Launched in 1998, the project is a multinational effort to map the rice genome’s 12 chromosomes. USDA, NSF and DOE provided a total of $14.4 million in U.S. funds. In addition to the United States and Japan, participating countries include Brazil, China, France, India, South Korea, Taiwan and Thailand. European Union members are participating as well.
The United States research is based at the Institute for Genomic Research in Maryland, Clemson University in South Carolina, Cold Spring Harbor Laboratory in New York, Washington University in Missouri and the University of Arizona. Overall, the U.S. rice genome effort is part of the national plant genome initiative to understand the structure and function of genes in plants important to agriculture, the environment and health.

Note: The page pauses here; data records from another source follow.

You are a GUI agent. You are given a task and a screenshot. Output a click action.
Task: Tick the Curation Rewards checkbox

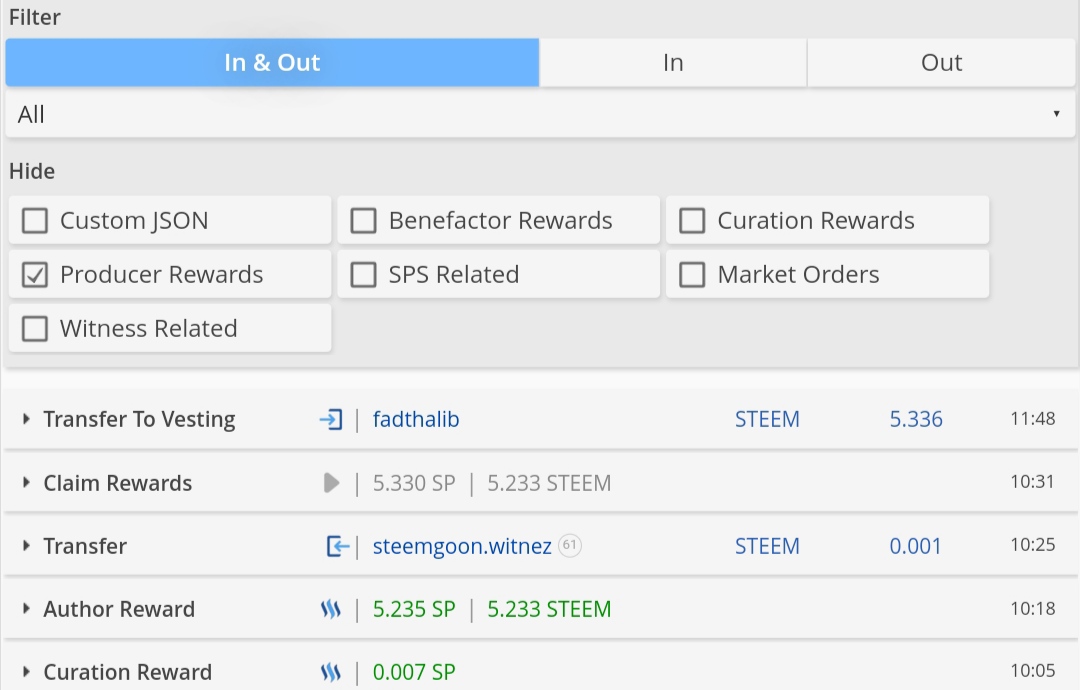click(x=692, y=221)
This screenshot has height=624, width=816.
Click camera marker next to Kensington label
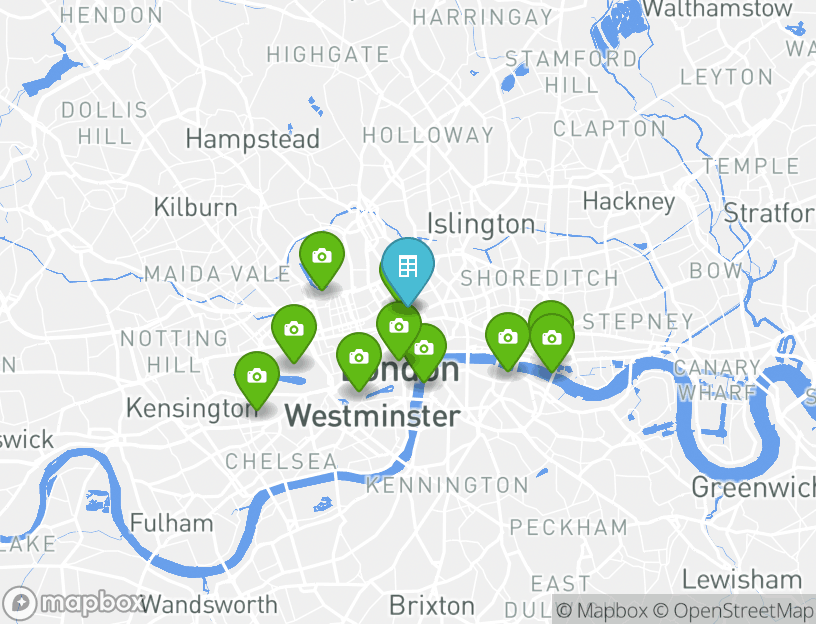[257, 377]
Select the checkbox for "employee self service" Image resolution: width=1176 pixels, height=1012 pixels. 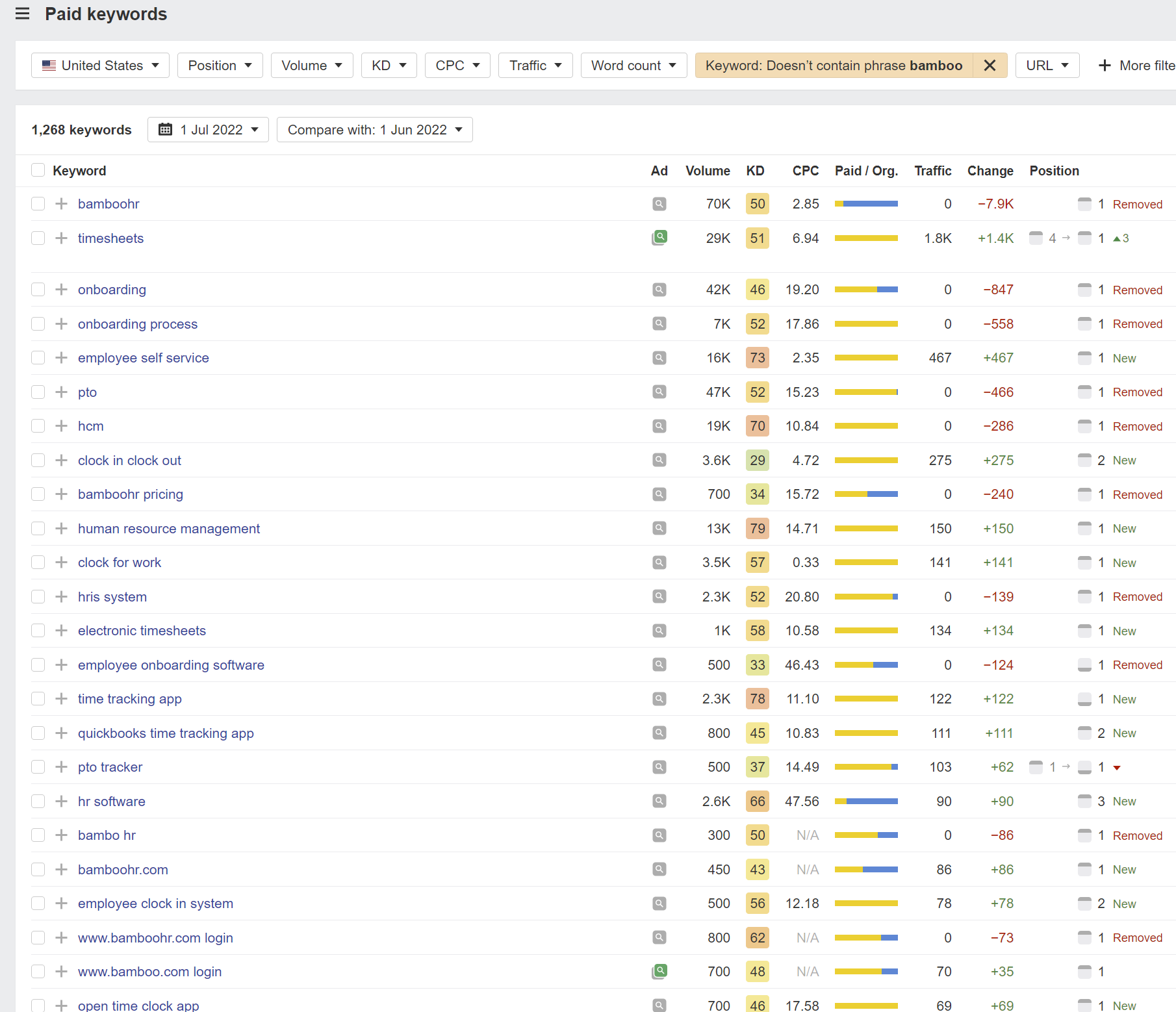pyautogui.click(x=38, y=357)
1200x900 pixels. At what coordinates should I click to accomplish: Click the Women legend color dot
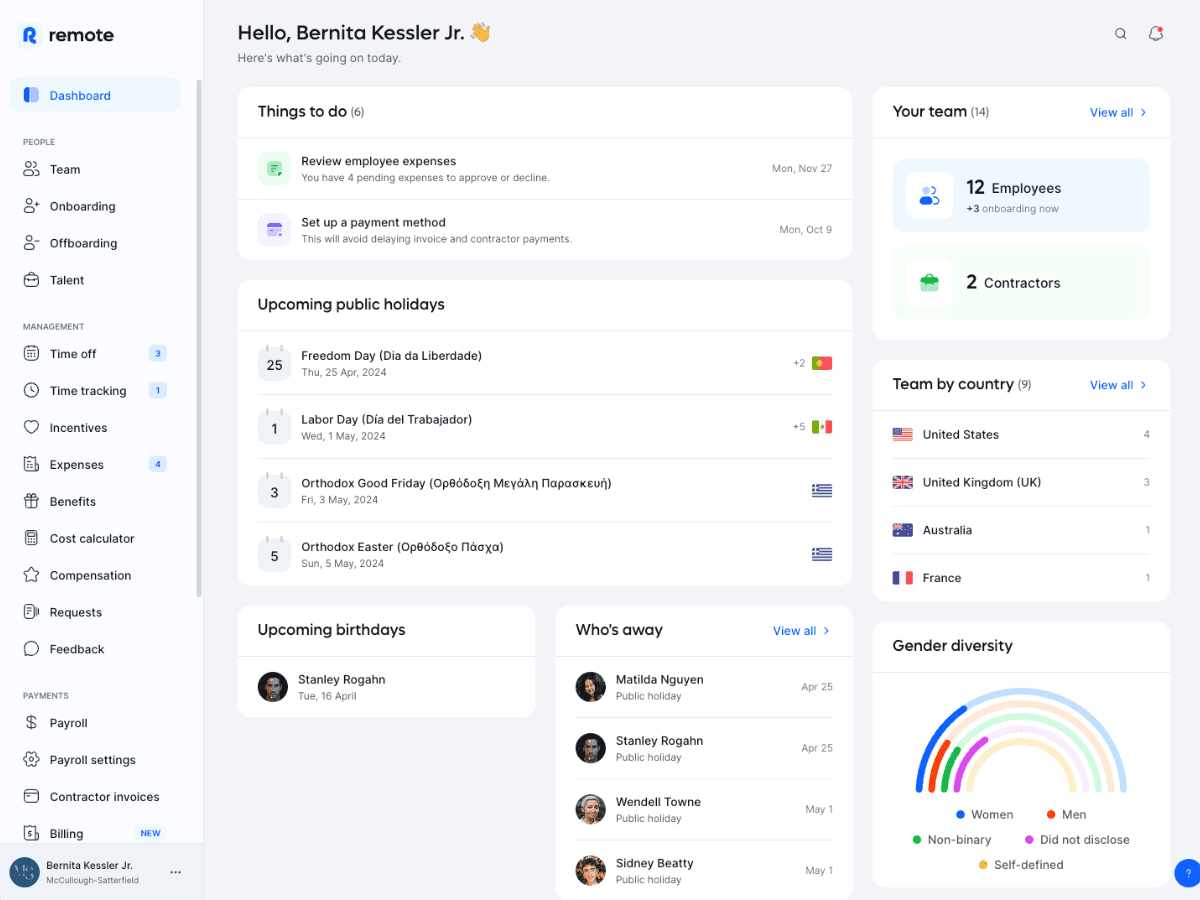coord(960,815)
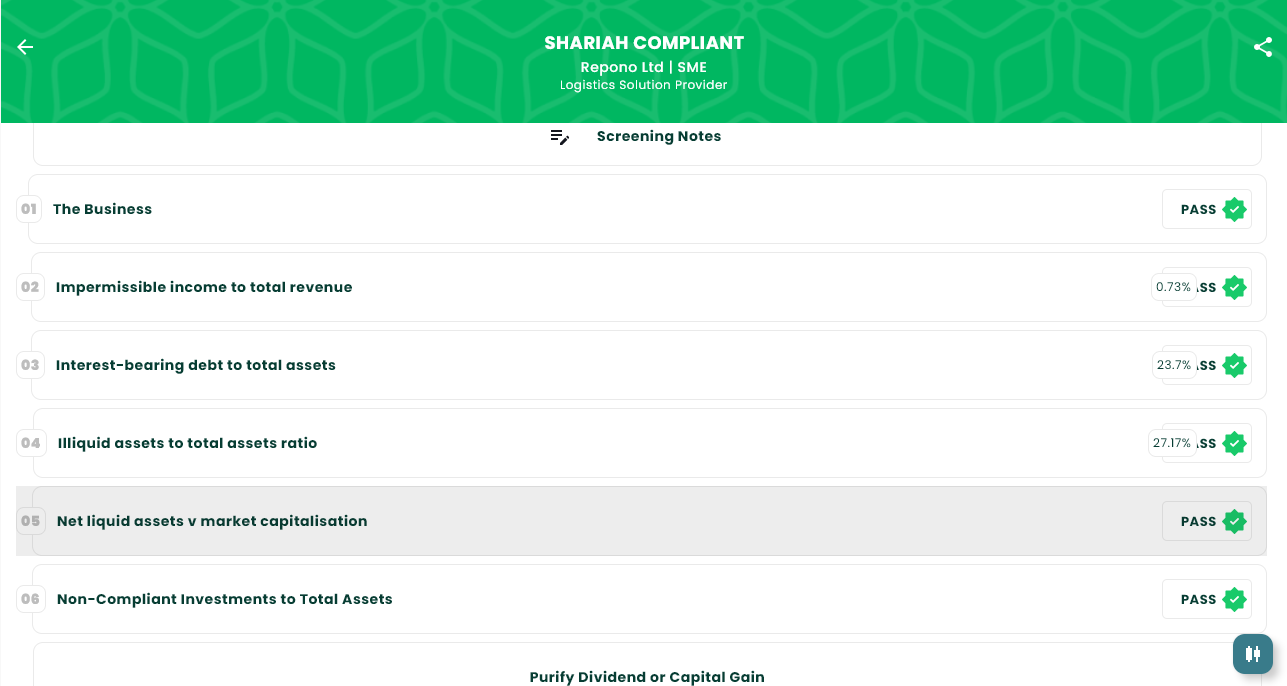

According to NSF Director Rita R. Colwell, “The rice genome’s sequence is crucial to our scientific understanding of the staples of life. With this data we open new doors at all levels of research: the universities, private industry and government.”
Data derived from the project will benefit many research areas because rice shares common sets of genes with most of the world’s major economic crops including corn, wheat, rye, barley, sorghum, sugarcane and millet.
“Sequencing the rice genome is a wonderful example of global partnerships that can define future efforts in science research,” said Raymond L. Orbach, Director of DOE’s Office of Science. “This accomplishment in plant genomics can open global opportunities for new uses of plants in energy and environmental resource management.”